■ Tasks to carry out:
1. In the post about buying a MacBook Air, why did the writer choose an 11-inch screen for the previous laptop? Answer in one to three sentences.
2. From the MacBook Air purchase post, reproduce everything from "I didn't want" down to "discount their products." word for word.
3. Carry on the MacBook Air purchase post from its last sentence.

■ Document extract:
_ _ _
I'm a Mac! We went on Tuesday to go browsing at computers. I was only interested in the Macbook Air models, because I don't have any heavy duty computer functions that I do. The first hurdle I had to get through was the touchpad. There are no separate buttons for right-clicking. I was nearly ready to walk away because if I could not figure out how to right click, this wasn't going to work. Luckily, the people at the Apple store were incredibly helpful with my stupid questions. :) So which one to get.... they had an 11 and 13 inch to choose from for size, and my last laptop was an 11 inch. I bought that one small because I needed it to be small enough for the desks at school, and light enough to carry with me. But I have been so used to it, it seemed strange to go with a bigger screen. My eyes however won, the bigger screen it is. I don't need a ton of memory, so I wanted the model with 128GB memory, and they were all sold out. As were all the stores in our area. So unless we wanted to go to Wisconsin or Michigan Avenue. Hmmm.
I didn't want to spend more on the higher memory, or compromise on the smaller screen. I was pretty bummed. I could order it and have it delivered, but it was going take at least a week for it to arrive. We were going to leave, and maybe check out Best Buy, when someone from the store stopped us and told us to wait. The guy who was helping us told us they were going to give us the 256GB model for the price of the 128GB one. I was completely blown away. They also discounted the apple care for me. It was so unexpected, I was almost in tears that they did this for me given they rarely discount their products.
_ _ _
■ Dataset excerpts:

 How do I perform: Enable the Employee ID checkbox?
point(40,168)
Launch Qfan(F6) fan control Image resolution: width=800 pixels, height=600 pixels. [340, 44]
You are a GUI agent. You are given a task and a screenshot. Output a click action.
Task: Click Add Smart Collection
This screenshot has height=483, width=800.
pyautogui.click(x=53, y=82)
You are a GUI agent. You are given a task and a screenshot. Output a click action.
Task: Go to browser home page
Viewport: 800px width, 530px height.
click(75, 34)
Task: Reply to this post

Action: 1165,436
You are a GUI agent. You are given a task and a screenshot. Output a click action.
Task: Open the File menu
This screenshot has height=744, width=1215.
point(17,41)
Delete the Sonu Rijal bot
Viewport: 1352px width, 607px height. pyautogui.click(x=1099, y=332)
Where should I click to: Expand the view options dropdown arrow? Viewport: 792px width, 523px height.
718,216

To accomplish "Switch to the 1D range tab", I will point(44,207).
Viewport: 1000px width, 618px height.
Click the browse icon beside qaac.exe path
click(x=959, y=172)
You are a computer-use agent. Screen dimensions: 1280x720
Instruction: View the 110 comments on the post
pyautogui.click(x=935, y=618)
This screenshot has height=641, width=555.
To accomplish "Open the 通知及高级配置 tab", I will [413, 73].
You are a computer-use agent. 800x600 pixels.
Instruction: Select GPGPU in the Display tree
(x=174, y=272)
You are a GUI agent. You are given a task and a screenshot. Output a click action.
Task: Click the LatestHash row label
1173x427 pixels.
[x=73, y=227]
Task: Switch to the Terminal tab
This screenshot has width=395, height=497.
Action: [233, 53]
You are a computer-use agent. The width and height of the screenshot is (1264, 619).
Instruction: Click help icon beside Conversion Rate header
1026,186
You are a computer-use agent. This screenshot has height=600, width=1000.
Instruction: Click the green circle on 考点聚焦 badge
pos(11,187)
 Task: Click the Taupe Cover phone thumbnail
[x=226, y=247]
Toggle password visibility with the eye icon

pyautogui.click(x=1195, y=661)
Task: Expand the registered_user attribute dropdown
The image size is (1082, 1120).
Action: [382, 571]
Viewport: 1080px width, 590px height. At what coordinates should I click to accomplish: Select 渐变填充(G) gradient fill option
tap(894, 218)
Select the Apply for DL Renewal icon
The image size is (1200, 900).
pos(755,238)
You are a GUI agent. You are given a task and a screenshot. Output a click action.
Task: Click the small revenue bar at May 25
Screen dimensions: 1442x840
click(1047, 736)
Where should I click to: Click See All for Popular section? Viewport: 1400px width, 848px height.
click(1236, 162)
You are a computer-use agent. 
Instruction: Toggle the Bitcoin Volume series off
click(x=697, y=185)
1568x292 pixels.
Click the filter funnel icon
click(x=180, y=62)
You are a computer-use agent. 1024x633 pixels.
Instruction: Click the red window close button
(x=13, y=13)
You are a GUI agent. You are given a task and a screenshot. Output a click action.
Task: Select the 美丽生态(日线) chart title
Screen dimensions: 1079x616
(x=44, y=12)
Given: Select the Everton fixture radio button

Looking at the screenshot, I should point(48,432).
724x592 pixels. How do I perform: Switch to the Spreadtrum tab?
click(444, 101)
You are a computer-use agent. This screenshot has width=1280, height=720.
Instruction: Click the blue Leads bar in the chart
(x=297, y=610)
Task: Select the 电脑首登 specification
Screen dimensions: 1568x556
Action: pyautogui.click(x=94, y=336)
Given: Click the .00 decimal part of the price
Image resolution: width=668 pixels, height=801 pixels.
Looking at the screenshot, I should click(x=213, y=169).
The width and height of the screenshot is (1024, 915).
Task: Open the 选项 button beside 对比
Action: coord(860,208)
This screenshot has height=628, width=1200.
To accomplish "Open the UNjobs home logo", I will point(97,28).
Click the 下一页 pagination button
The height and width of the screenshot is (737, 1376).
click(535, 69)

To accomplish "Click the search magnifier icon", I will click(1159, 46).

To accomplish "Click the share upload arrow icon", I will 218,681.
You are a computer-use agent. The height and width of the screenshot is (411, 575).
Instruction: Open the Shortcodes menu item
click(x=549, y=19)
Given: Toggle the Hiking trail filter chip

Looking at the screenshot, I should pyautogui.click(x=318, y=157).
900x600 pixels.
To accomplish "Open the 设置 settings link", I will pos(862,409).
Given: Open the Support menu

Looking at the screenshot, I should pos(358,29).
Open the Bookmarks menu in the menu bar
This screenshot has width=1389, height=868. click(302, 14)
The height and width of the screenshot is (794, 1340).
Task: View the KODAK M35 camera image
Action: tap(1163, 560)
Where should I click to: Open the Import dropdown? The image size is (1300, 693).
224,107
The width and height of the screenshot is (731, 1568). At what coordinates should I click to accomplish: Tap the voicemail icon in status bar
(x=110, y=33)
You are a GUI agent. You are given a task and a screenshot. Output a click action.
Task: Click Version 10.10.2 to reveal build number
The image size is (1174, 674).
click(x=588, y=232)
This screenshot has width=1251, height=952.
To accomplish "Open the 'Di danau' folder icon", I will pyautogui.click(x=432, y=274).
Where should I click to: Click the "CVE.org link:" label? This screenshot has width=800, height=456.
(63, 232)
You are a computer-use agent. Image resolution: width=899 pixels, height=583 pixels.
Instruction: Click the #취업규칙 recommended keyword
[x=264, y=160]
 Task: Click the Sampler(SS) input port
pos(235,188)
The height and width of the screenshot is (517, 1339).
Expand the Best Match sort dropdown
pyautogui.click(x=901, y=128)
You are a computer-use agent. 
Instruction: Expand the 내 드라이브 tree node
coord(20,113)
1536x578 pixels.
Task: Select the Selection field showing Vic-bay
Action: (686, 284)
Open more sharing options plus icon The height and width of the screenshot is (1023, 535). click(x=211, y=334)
_ _ _
■ Set of answers:
1. The writer bought the earlier laptop small enough to fit on the desks at school and light enough to carry around.

2.
I didn't want to spend more on the higher memory, or compromise on the smaller screen. I was pretty bummed. I could order it and have it delivered, but it was going take at least a week for it to arrive. We were going to leave, and maybe check out Best Buy, when someone from the store stopped us and told us to wait. The guy who was helping us told us they were going to give us the 256GB model for the price of the 128GB one. I was completely blown away. They also discounted the apple care for me. It was so unexpected, I was almost in tears that they did this for me given they rarely discount their products.

3.
I love my new laptop. There are a lot of things that are really different, like the Control vs Command button. And how to do a screen capture. Or how to print a picture from a website. Luckily my friends have been helping with all these little things. It is otherwise still just a laptop, but I do love that the charger connects by magnet. On my last two laptops, they have been plug in ports that fail over time. I am very very happy with my choice.
I got to the gym today. I have been majorly slacking since the Color Run. I was sore when we came back from Milwaukee, then I had my weekend to work, and lack of motivation has been haunting me. I haven't gone to weigh in since the day we left for Milwaukee, and I am not going back until I loose the weight I've gained. I need to keep reminding myself of my reasons for doing this. I want to be healthier. I do not want to be the obese pregnant woman. I want to shop at more than 3 stores. I want to be able to fit in the seats of the roller coasters at Six Flags. I want to be able to wrap a single towel completely around me. I want to have some chance of survival in case I'm ever thrust into a Hunger Games type of situation. I mean, seriously, I'd be the first one to go.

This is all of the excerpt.